-- Collected data --
★ ★ ★ ★

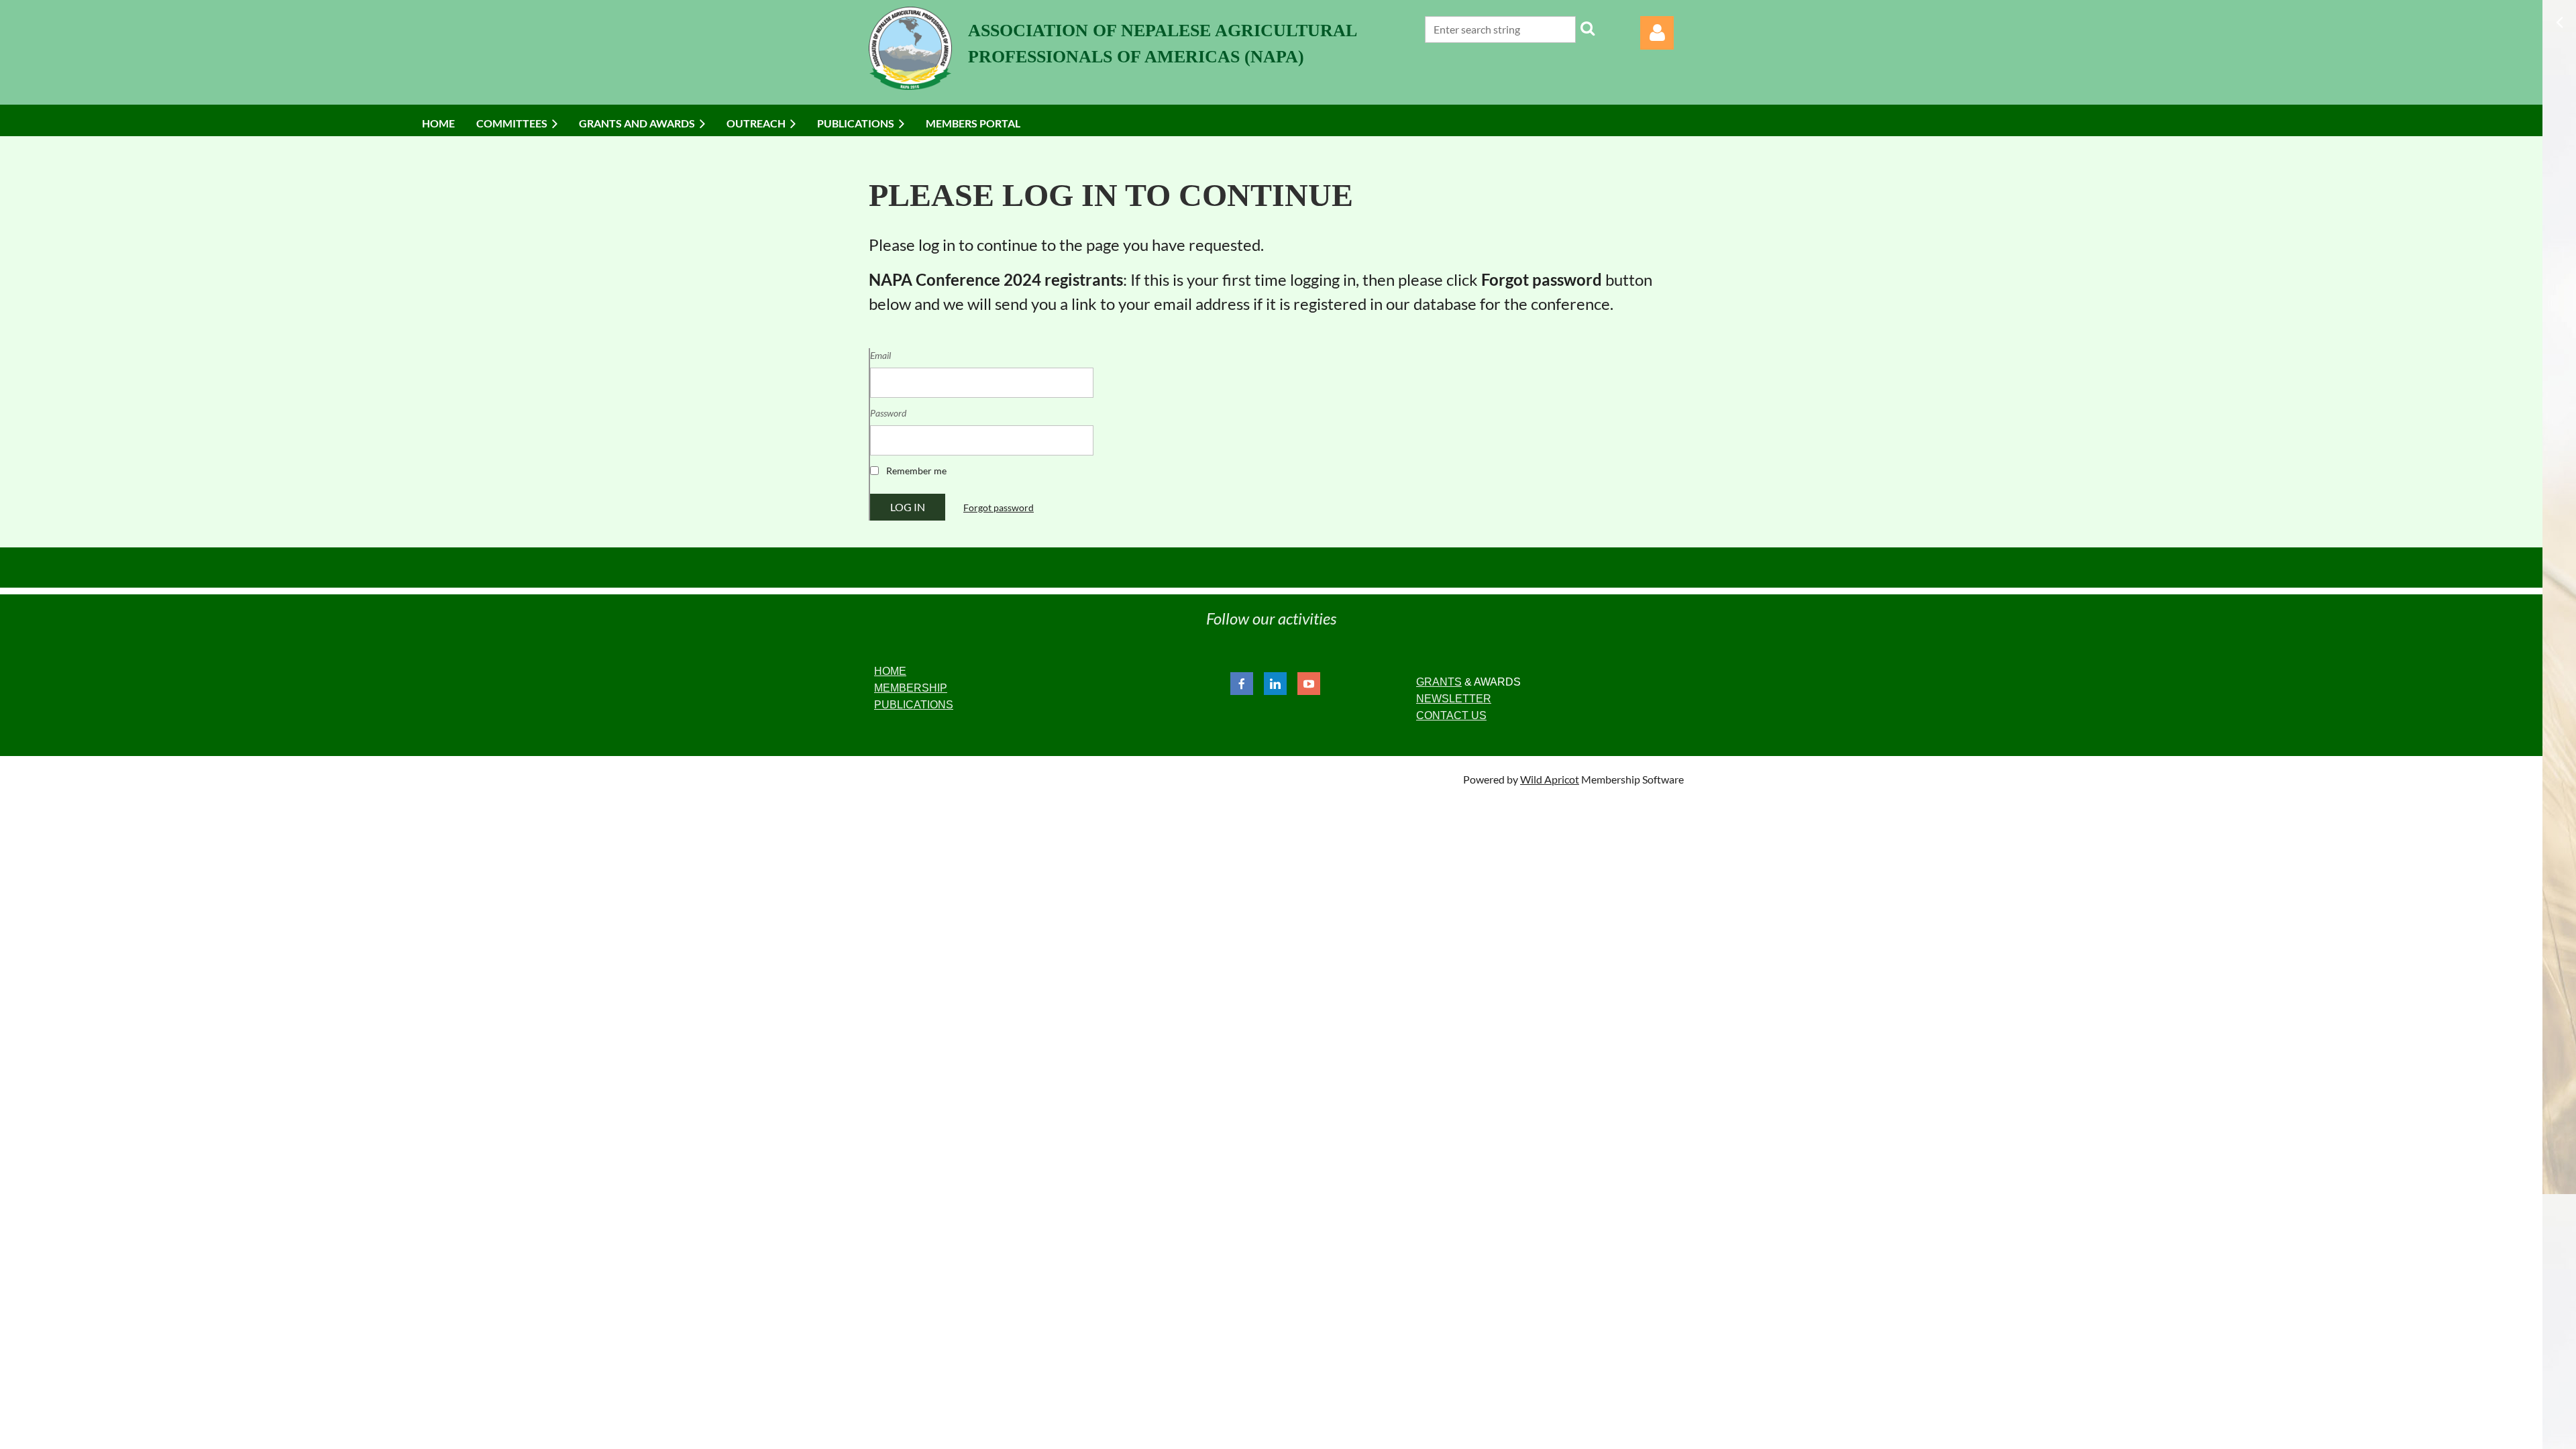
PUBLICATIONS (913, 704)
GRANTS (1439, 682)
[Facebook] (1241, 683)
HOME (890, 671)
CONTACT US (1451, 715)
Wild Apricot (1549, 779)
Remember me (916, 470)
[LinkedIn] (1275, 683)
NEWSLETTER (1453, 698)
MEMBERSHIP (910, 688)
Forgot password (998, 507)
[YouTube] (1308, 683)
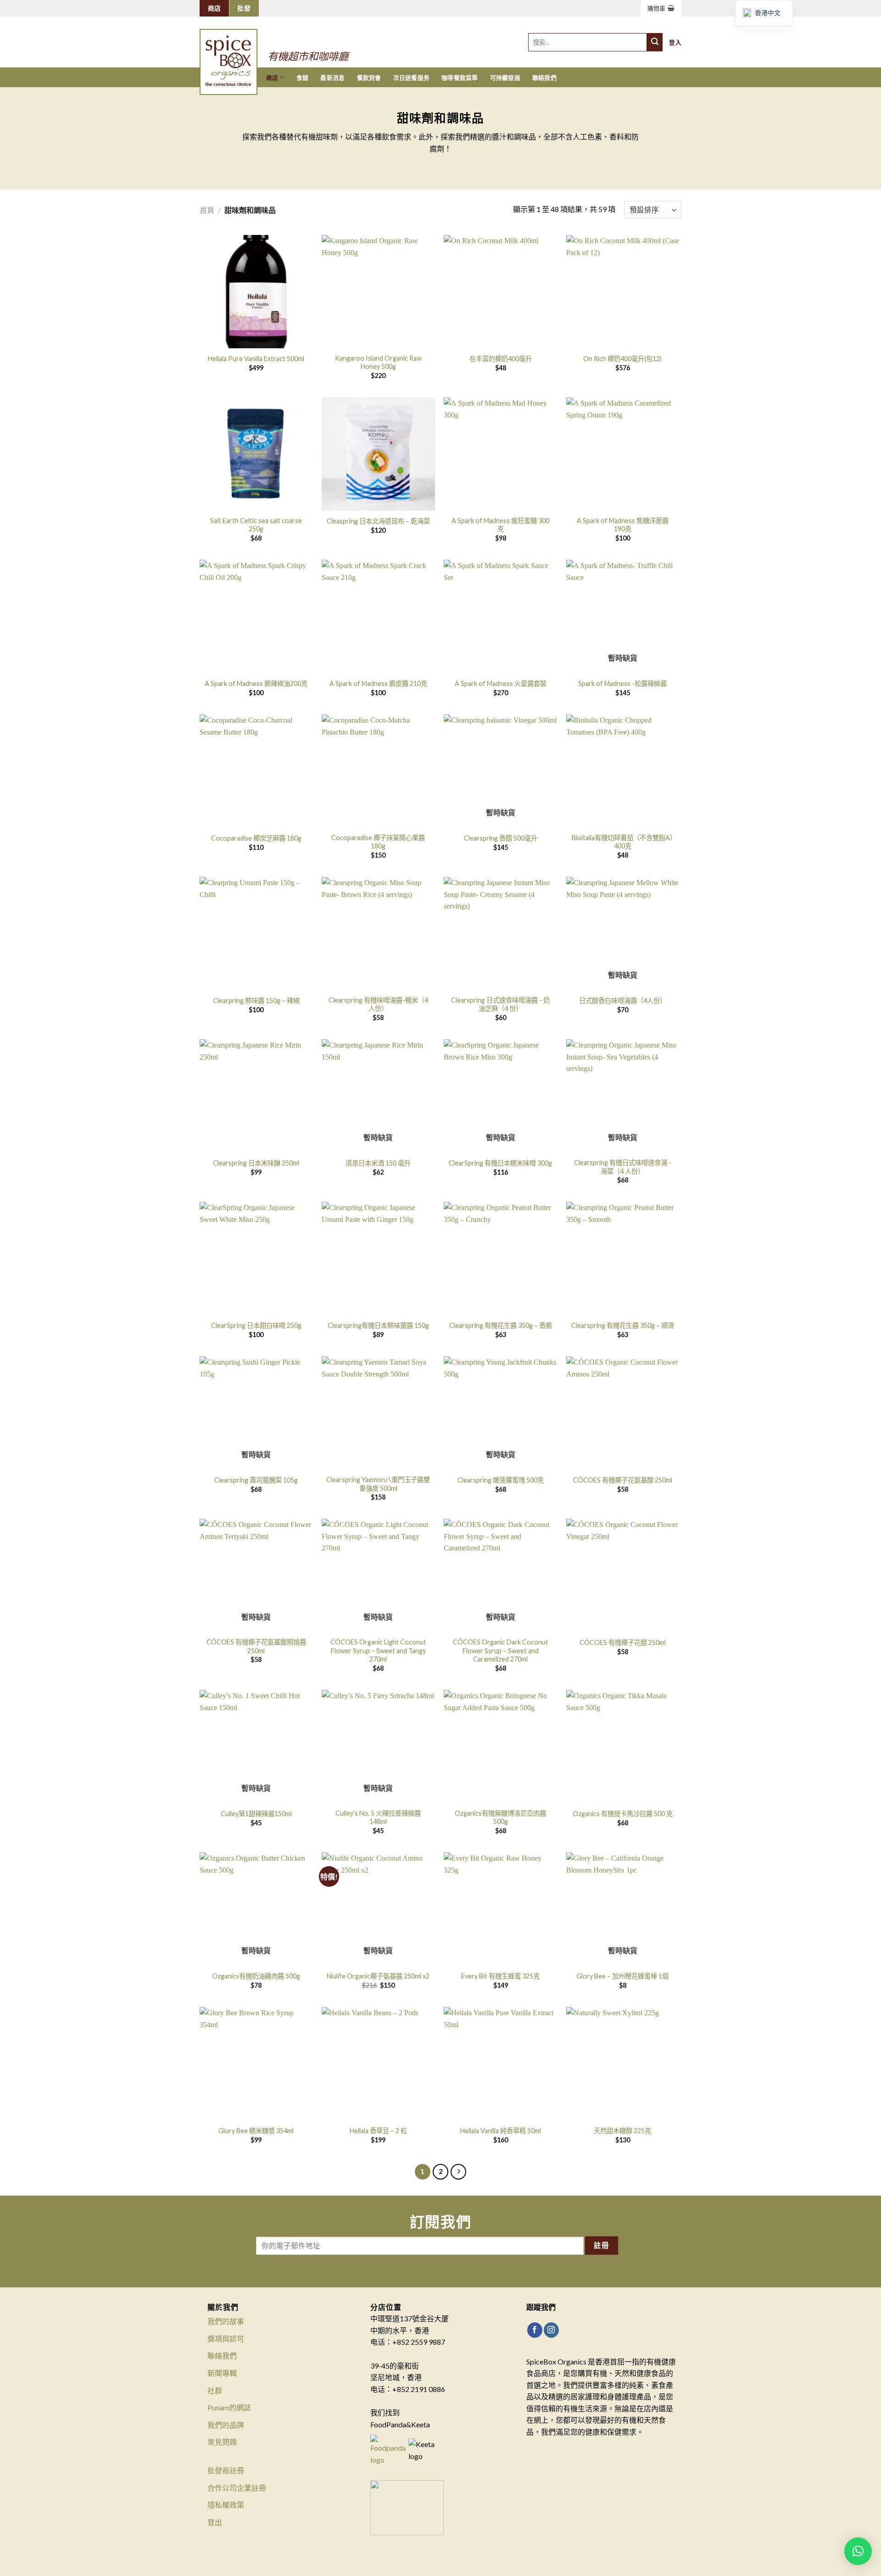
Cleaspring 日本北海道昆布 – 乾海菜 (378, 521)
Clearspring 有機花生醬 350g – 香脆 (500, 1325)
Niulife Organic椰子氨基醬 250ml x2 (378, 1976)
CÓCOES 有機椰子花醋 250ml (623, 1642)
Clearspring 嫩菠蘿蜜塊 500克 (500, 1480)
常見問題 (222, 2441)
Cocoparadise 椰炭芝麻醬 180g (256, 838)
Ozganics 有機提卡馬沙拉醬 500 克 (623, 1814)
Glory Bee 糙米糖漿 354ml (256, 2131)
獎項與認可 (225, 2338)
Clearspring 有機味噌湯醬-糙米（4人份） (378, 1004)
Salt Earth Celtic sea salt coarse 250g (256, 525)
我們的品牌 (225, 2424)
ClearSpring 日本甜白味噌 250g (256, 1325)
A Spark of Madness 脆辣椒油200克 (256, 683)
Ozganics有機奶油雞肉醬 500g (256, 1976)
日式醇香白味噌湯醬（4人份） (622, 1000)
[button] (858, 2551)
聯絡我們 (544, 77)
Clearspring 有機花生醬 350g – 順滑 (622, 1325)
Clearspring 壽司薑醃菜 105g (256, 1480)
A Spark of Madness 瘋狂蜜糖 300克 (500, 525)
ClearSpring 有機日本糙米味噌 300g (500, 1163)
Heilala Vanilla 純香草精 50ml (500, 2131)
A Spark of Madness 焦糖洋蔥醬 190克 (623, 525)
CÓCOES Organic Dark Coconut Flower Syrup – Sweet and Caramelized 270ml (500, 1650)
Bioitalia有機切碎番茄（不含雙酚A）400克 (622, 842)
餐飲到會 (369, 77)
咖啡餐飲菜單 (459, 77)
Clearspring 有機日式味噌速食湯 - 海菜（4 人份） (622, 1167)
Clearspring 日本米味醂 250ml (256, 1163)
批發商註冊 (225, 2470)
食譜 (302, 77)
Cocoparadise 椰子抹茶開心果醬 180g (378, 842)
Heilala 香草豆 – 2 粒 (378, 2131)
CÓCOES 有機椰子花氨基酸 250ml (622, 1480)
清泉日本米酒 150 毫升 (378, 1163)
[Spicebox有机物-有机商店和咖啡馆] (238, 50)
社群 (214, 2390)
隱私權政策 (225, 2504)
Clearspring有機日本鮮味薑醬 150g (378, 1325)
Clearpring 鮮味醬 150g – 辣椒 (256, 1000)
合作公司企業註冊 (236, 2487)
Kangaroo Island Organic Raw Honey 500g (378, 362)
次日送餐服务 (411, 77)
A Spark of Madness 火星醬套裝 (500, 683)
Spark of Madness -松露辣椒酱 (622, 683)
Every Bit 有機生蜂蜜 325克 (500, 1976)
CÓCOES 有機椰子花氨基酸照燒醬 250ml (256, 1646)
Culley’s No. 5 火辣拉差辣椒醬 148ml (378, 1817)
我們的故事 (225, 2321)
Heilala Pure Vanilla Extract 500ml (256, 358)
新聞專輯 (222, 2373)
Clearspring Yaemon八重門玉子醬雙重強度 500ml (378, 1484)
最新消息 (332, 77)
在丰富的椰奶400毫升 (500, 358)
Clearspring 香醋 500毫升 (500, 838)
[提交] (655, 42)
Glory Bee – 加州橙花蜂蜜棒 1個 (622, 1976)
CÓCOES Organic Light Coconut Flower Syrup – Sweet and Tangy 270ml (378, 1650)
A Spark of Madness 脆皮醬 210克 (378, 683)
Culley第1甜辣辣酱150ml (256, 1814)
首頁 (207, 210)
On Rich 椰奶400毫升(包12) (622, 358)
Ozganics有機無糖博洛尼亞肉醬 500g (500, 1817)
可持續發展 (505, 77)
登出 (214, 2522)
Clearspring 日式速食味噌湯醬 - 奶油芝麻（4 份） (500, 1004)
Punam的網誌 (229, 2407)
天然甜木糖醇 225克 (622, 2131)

★ ★ ★ ★

-- EXERCISE DESCRIPTION --
The response should repeat every entry above exactly and include none of the pictures.

-- RESPONSE --
PUBLICATIONS (913, 704)
GRANTS (1439, 682)
[Facebook] (1241, 683)
HOME (890, 671)
CONTACT US (1451, 715)
Wild Apricot (1549, 779)
Remember me (916, 470)
[LinkedIn] (1275, 683)
NEWSLETTER (1453, 698)
MEMBERSHIP (910, 688)
Forgot password (998, 507)
[YouTube] (1308, 683)
Cleaspring 日本北海道昆布 – 乾海菜 (378, 521)
Clearspring 有機花生醬 350g – 香脆 (500, 1325)
Niulife Organic椰子氨基醬 250ml x2 (378, 1976)
CÓCOES 有機椰子花醋 250ml (623, 1642)
Clearspring 嫩菠蘿蜜塊 500克 (500, 1480)
常見問題 (222, 2441)
Cocoparadise 椰炭芝麻醬 180g (256, 838)
Ozganics 有機提卡馬沙拉醬 500 克 (623, 1814)
Glory Bee 糙米糖漿 354ml (256, 2131)
獎項與認可 (225, 2338)
Clearspring 有機味噌湯醬-糙米（4人份） (378, 1004)
Salt Earth Celtic sea salt coarse 250g (256, 525)
我們的品牌 (225, 2424)
ClearSpring 日本甜白味噌 250g (256, 1325)
A Spark of Madness 脆辣椒油200克 (256, 683)
Ozganics有機奶油雞肉醬 500g (256, 1976)
日式醇香白味噌湯醬（4人份） (622, 1000)
[button] (858, 2551)
聯絡我們 (544, 77)
Clearspring 有機花生醬 350g – 順滑 (622, 1325)
Clearspring 壽司薑醃菜 105g (256, 1480)
A Spark of Madness 瘋狂蜜糖 300克 (500, 525)
ClearSpring 有機日本糙米味噌 300g (500, 1163)
Heilala Vanilla 純香草精 50ml (500, 2131)
A Spark of Madness 焦糖洋蔥醬 190克 (623, 525)
CÓCOES Organic Dark Coconut Flower Syrup – Sweet and Caramelized 270ml (500, 1650)
Bioitalia有機切碎番茄（不含雙酚A）400克 (622, 842)
餐飲到會 (369, 77)
咖啡餐飲菜單 (459, 77)
Clearspring 有機日式味噌速食湯 - 海菜（4 人份） (622, 1167)
Clearspring 日本米味醂 250ml (256, 1163)
批發商註冊 (225, 2470)
食譜 (302, 77)
Cocoparadise 椰子抹茶開心果醬 180g (378, 842)
Heilala 香草豆 – 2 粒 (378, 2131)
CÓCOES 有機椰子花氨基酸 250ml (622, 1480)
清泉日本米酒 150 毫升 (378, 1163)
[Spicebox有机物-有机商店和咖啡馆] (238, 50)
社群 (214, 2390)
隱私權政策 (225, 2504)
Clearspring有機日本鮮味薑醬 150g (378, 1325)
Clearpring 鮮味醬 150g – 辣椒 (256, 1000)
合作公司企業註冊 (236, 2487)
Kangaroo Island Organic Raw Honey 500g (378, 362)
次日送餐服务 (411, 77)
A Spark of Madness 火星醬套裝 (500, 683)
Spark of Madness -松露辣椒酱 (622, 683)
Every Bit 有機生蜂蜜 325克 (500, 1976)
CÓCOES 有機椰子花氨基酸照燒醬 250ml (256, 1646)
Culley’s No. 5 火辣拉差辣椒醬 148ml (378, 1817)
我們的故事 (225, 2321)
Heilala Pure Vanilla Extract 500ml (256, 358)
新聞專輯 (222, 2373)
Clearspring Yaemon八重門玉子醬雙重強度 500ml (378, 1484)
最新消息 (332, 77)
在丰富的椰奶400毫升 (500, 358)
Clearspring 香醋 500毫升 (500, 838)
[提交] (655, 42)
Glory Bee – 加州橙花蜂蜜棒 1個 (622, 1976)
CÓCOES Organic Light Coconut Flower Syrup – Sweet and Tangy 270ml (378, 1650)
A Spark of Madness 脆皮醬 210克 (378, 683)
Culley第1甜辣辣酱150ml (256, 1814)
首頁 (207, 210)
On Rich 椰奶400毫升(包12) (622, 358)
Ozganics有機無糖博洛尼亞肉醬 500g (500, 1817)
可持續發展 (505, 77)
登出 (214, 2522)
Clearspring 日式速食味噌湯醬 - 奶油芝麻（4 份） (500, 1004)
Punam的網誌 (229, 2407)
天然甜木糖醇 225克 (622, 2131)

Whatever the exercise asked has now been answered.